Abstract

To estimate mortality risk in pediatric patients with acute hypoxemic respiratory failure (AHRF). Retrospective chart review. Forty-one pediatric ICUs. Four hundred seventy children with AHRF. We defined AHRF as mechanical ventilation with positive end-expiratory pressure > or = 6 cm H2O and fraction of inspired oxygen greater than or equal to 0.5 for 12 or more hours. Physiologic and treatment variables were recorded every 12 h for 14 days. Cases were randomly assigned to score development and score validation subsets. Variables were assessed for their association with mortality in the development subset by logistic regression analysis. The analysis generated a series of logistic equations, which we called the Pediatric Respiratory Failure (PeRF) score, to estimate mortality risk at 12-h intervals over the first 7 days of treatment for AHRF. The predictive ability of the score was assessed in the validation subset by receiver operating characteristic curve area and goodness-of-fit chi 2. Mortality of the collected cases was 43%. The PeRF score included age, operative status, Pediatric Risk of Mortality score, fraction of inspired oxygen, respiratory rate, peak inspiratory pressure, positive end-expiratory pressure, PaO2, and PaCO2. Area under the receiver operating characteristic curve was 0.769 at entry and increased to greater than 0.8 after 36 h.

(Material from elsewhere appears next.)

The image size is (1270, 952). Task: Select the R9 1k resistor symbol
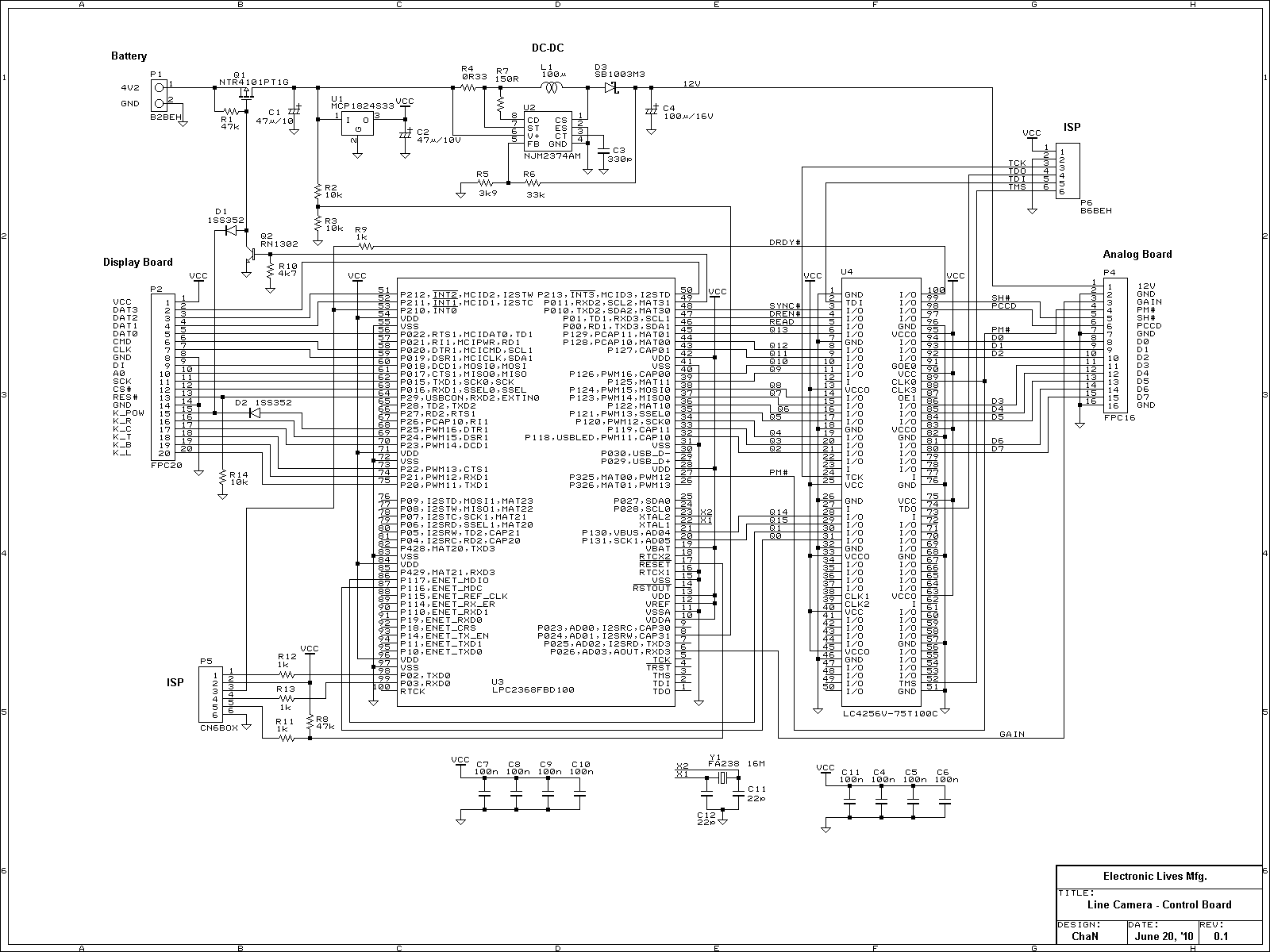point(365,247)
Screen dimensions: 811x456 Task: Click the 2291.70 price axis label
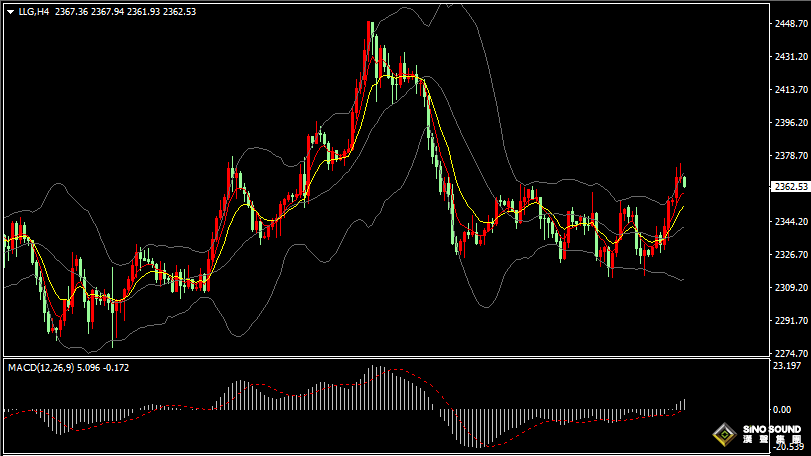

When the score was applied to the validation subset of patients, goodness-of-fit chi 2 showed no significant difference between estimated and actual mortality between 0 and 96 h. The PeRF Score accurately estimated mortality risk in this retrospectively sampled group of high-risk pediatric patients with AHRF. This score may be useful in studies of newer therapies for pediatric AHRF, though prospective validation is necessary before it could be used to make clinical decisions.